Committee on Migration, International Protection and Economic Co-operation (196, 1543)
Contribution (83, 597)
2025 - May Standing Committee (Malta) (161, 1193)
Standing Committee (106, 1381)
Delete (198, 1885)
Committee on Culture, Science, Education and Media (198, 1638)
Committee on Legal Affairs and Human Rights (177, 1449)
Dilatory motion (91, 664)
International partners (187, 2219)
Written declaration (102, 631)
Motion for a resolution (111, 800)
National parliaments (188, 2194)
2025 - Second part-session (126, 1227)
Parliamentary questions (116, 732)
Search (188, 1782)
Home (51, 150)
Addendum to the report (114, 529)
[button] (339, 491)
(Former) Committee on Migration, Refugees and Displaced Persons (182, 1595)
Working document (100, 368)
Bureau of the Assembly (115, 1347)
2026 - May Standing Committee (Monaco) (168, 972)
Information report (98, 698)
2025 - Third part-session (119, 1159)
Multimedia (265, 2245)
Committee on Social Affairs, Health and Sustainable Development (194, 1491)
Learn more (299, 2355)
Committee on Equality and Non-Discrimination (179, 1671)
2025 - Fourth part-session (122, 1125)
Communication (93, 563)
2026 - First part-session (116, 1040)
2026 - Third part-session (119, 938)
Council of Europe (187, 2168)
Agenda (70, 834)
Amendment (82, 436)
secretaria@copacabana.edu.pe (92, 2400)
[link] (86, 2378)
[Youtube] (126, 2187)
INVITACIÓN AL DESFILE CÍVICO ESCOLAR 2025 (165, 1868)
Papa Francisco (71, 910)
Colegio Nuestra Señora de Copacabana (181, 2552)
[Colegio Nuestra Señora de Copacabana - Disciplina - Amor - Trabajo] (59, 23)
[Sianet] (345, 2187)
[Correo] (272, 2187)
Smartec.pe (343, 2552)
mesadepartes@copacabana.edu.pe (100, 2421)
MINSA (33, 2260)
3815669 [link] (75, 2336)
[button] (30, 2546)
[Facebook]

━━━━━━━━━━━━━━━━━━━━

**PROBLEM TO SOLVE:**
Everything from the line containing "2025 - Second part-session (126, 1227)" to the bottom of the listing is to be set down exactly; leave out all other lines.

**SOLUTION TO THIS TASK:**
2025 - Second part-session (126, 1227)
Parliamentary questions (116, 732)
Search (188, 1782)
Home (51, 150)
Addendum to the report (114, 529)
[button] (339, 491)
(Former) Committee on Migration, Refugees and Displaced Persons (182, 1595)
Working document (100, 368)
Bureau of the Assembly (115, 1347)
2026 - May Standing Committee (Monaco) (168, 972)
Information report (98, 698)
2025 - Third part-session (119, 1159)
Multimedia (265, 2245)
Committee on Social Affairs, Health and Sustainable Development (194, 1491)
Learn more (299, 2355)
Committee on Equality and Non-Discrimination (179, 1671)
2025 - Fourth part-session (122, 1125)
Communication (93, 563)
2026 - First part-session (116, 1040)
2026 - Third part-session (119, 938)
Council of Europe (187, 2168)
Agenda (70, 834)
Amendment (82, 436)
secretaria@copacabana.edu.pe (92, 2400)
[link] (86, 2378)
[Youtube] (126, 2187)
INVITACIÓN AL DESFILE CÍVICO ESCOLAR 2025 (165, 1868)
Papa Francisco (71, 910)
Colegio Nuestra Señora de Copacabana (181, 2552)
[Colegio Nuestra Señora de Copacabana - Disciplina - Amor - Trabajo] (59, 23)
[Sianet] (345, 2187)
[Correo] (272, 2187)
Smartec.pe (343, 2552)
mesadepartes@copacabana.edu.pe (100, 2421)
MINSA (33, 2260)
3815669 [link] (75, 2336)
[button] (30, 2546)
[Facebook]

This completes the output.